Price is based on double or twin hotel room occupancy and includes accommodation, transfers, breakfasts and some lunches or snacks while touring. Optional special activities will be quoted separately. Most personal expenses, including alcoholic beverages, spa treatments and gratuities can be paid on the spot while traveling. Prices may vary depending on season, choice of accommodation and other factors.
Arrive hungry and remember to pack your taste buds as this ultimate foodie tour of Taiwan takes your tongue on a tantalizing journey to the island’s best culinary destinations. Graze at night market street food stalls given the nod by Michelin’s Bib Gourmand, roast your own beans at an aboriginal coffee plantation, learn how to make signature xiao long bao at a five-star restaurant, dine on experimental fusion cuisine with a local chef at his Taipei apartment-studio, swill award-winning local whisky… then make sure you leave room for dessert! Taiwan has never tasted so good.

▶ **SOURCE DATA**:
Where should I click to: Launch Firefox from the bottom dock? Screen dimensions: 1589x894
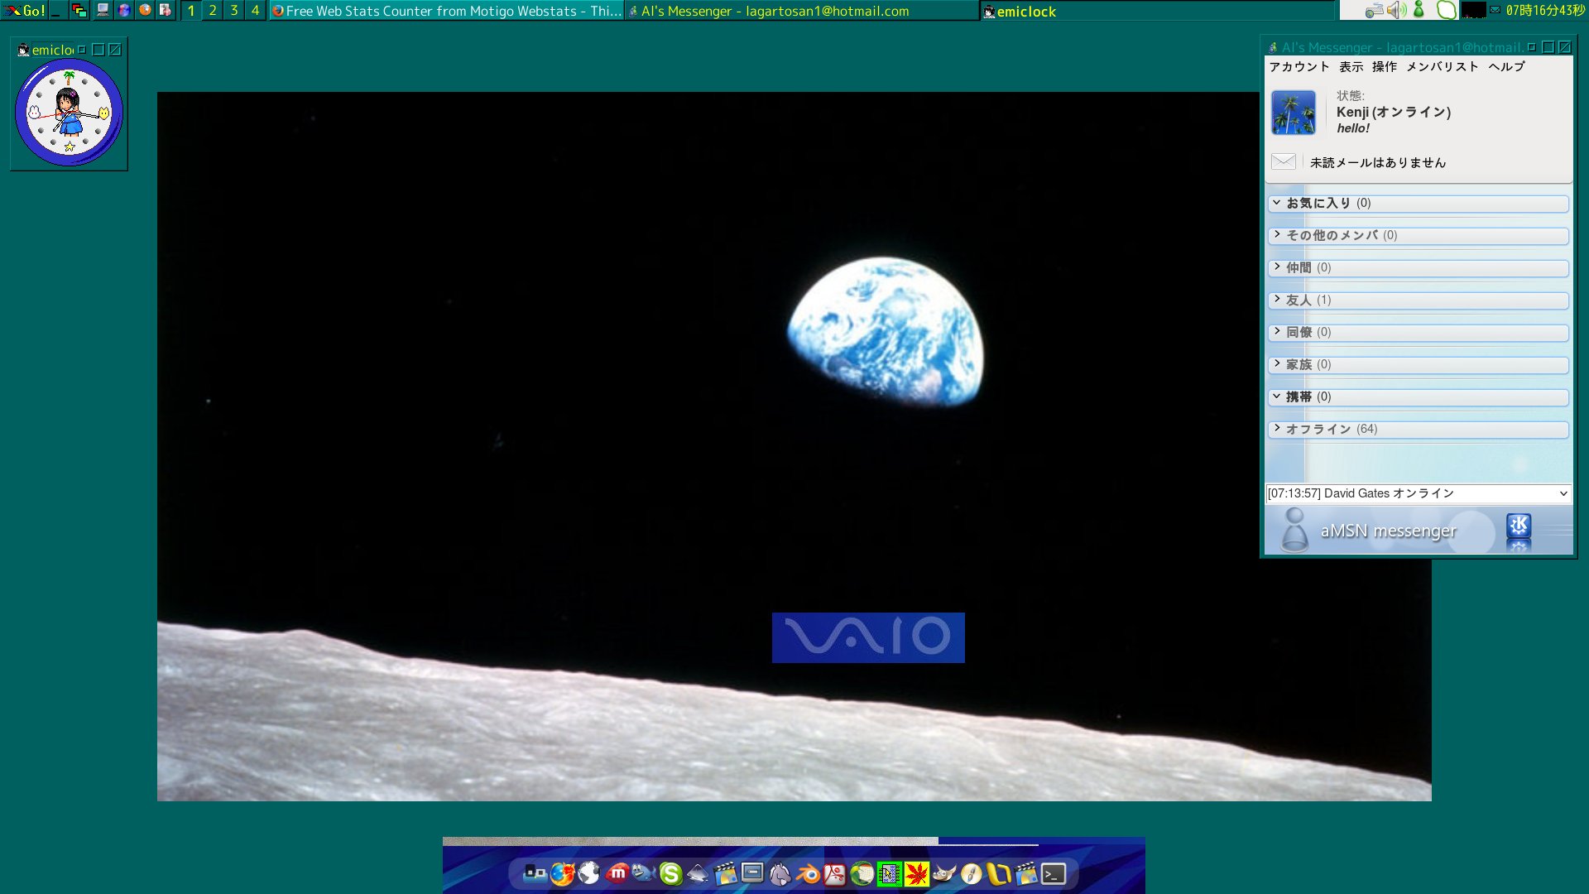point(562,873)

▶ **GIVEN EXERCISE**:
Answer these about the Taiwan food tour text:
1. What kind of hotel room occupancy is the price based on?
2. Which guide has given the nod to the night market street food stalls?
3. Where do travelers learn to make xiao long bao?

▶ **FINISHED EXERCISE**:
1. Double or twin occupancy.
2. Michelin's Bib Gourmand.
3. At a five-star restaurant.